## WHAT IS ASKED
Update the rows starting with the line containing "Where should I click to: Click" and going on through the line containing "pyautogui.click(x=249, y=430)", changing "label" to "text" and keeping everything else the same. Leave the pictures out of your answer.

## DATA FOR THIS EXERCISE

^^^^^^^^^^^^^^^^

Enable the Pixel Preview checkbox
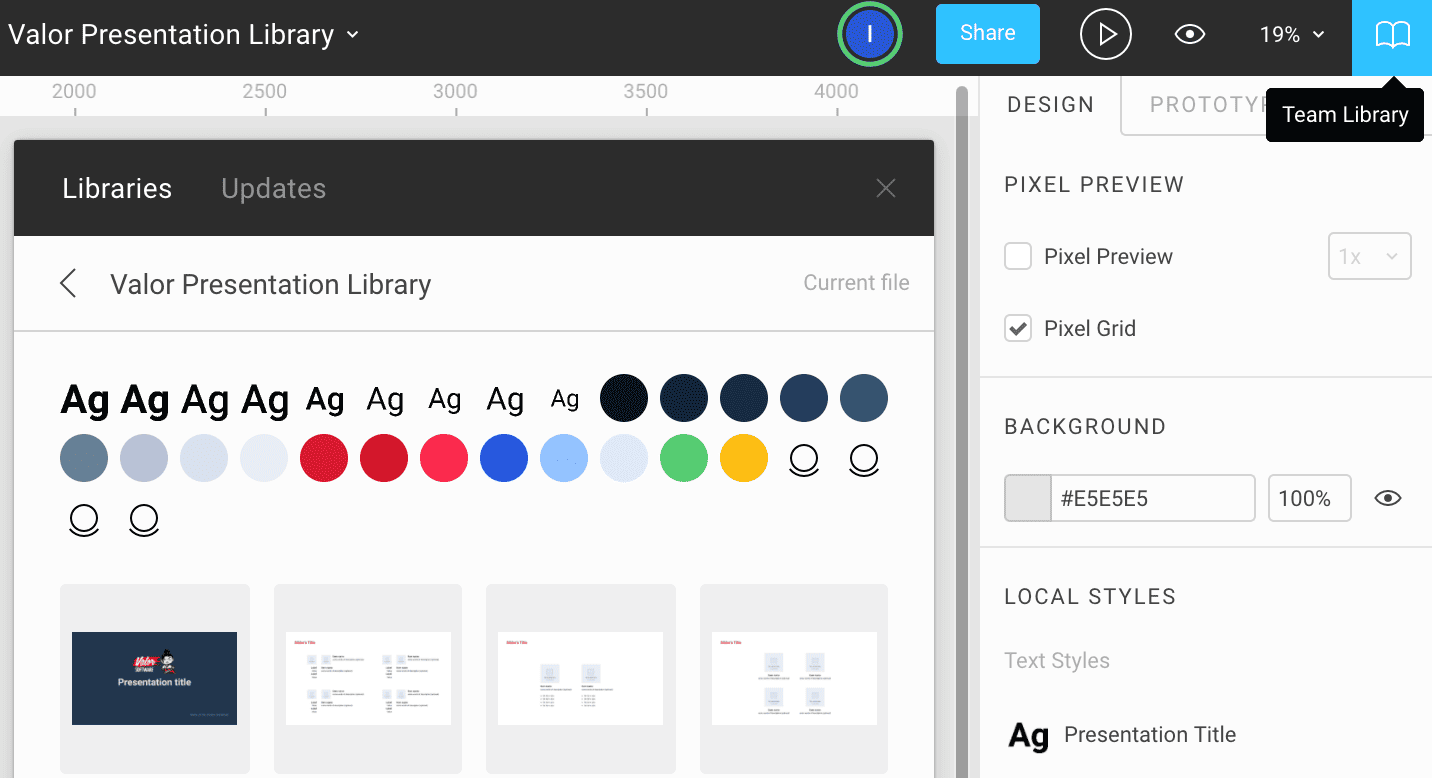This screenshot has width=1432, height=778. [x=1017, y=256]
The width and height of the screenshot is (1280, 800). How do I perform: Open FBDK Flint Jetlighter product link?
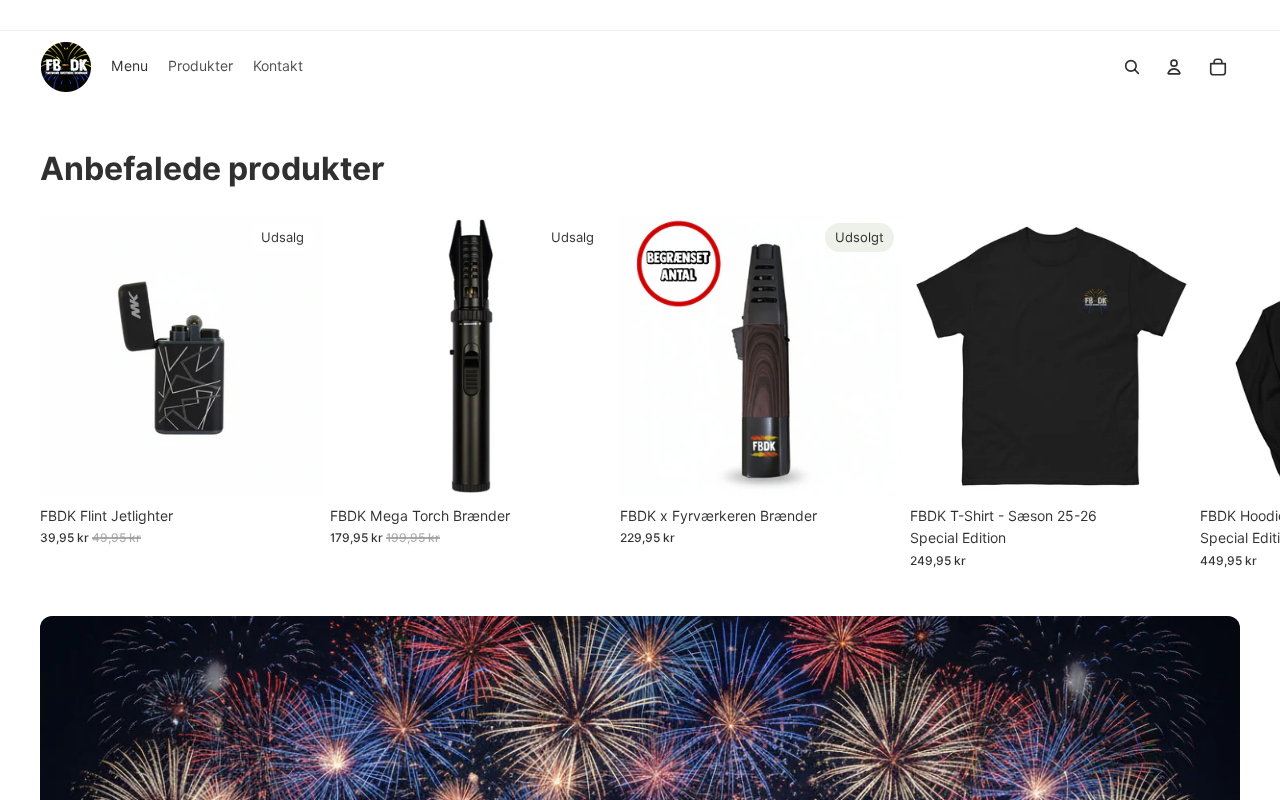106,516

^^^^^^^^^^^^^^^^

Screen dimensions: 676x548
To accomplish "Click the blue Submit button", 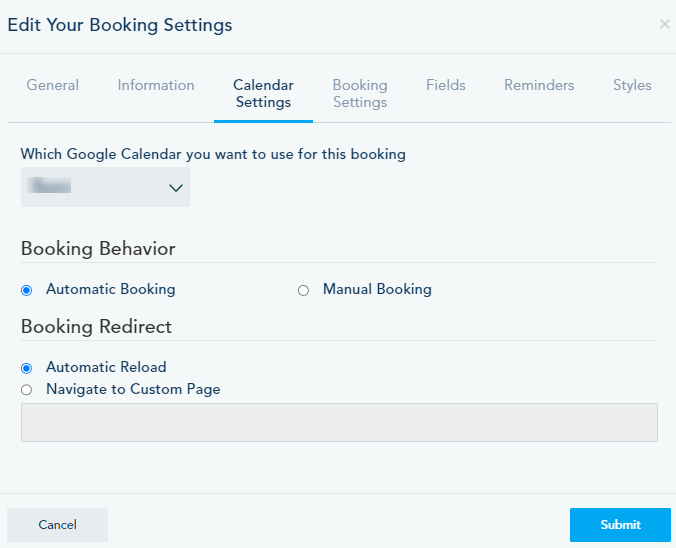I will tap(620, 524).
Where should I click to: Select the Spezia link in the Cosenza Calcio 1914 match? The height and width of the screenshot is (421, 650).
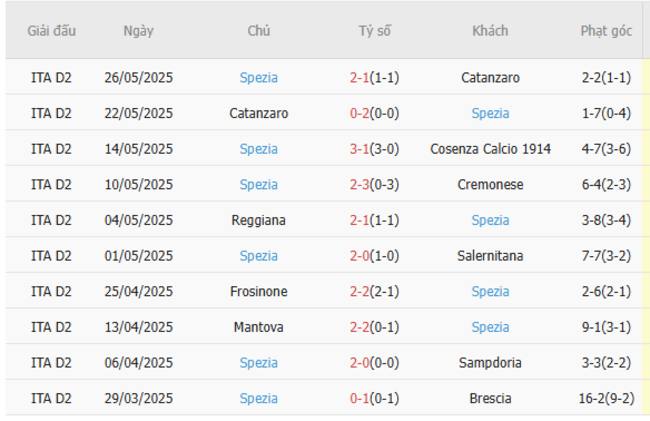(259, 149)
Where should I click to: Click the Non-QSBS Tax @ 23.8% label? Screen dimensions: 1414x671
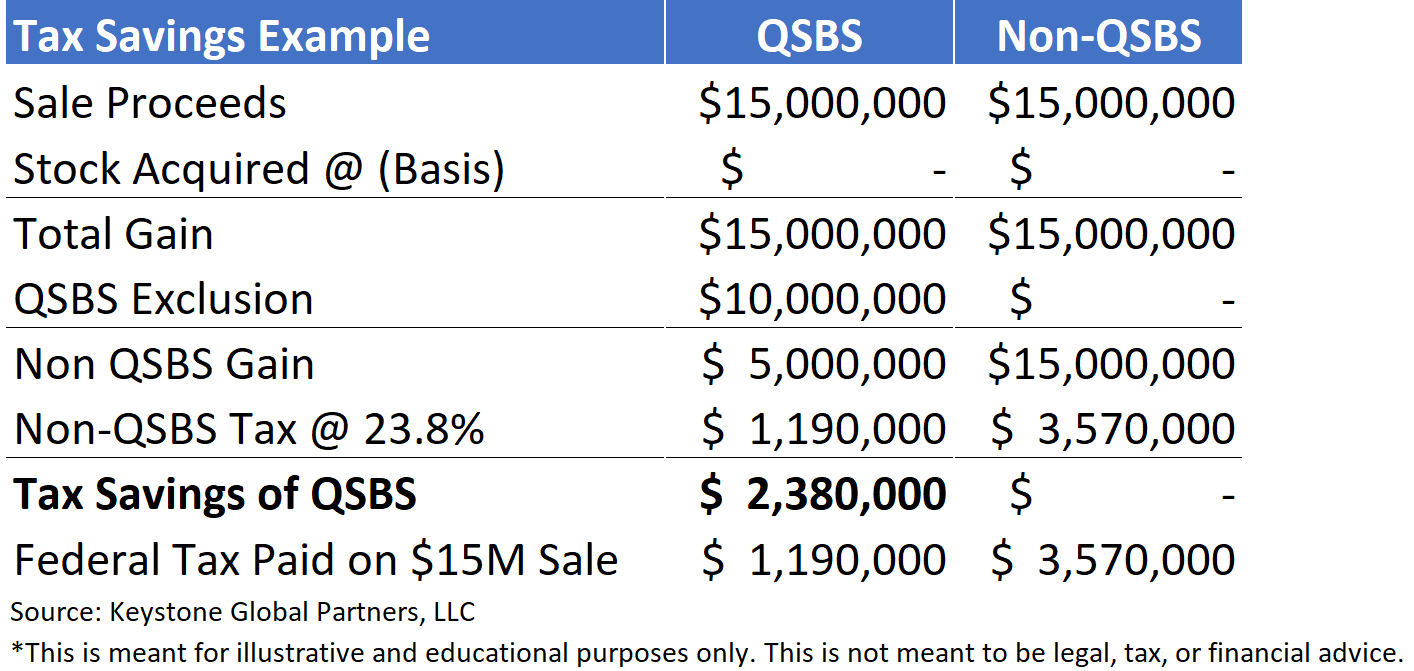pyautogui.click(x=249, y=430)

^^^^^^^^^^^^^^^^

## CORRECT ANSWER
Where should I click to: Click the Non-QSBS Tax @ 23.8% text? Screen dimensions: 1414x671
pyautogui.click(x=249, y=430)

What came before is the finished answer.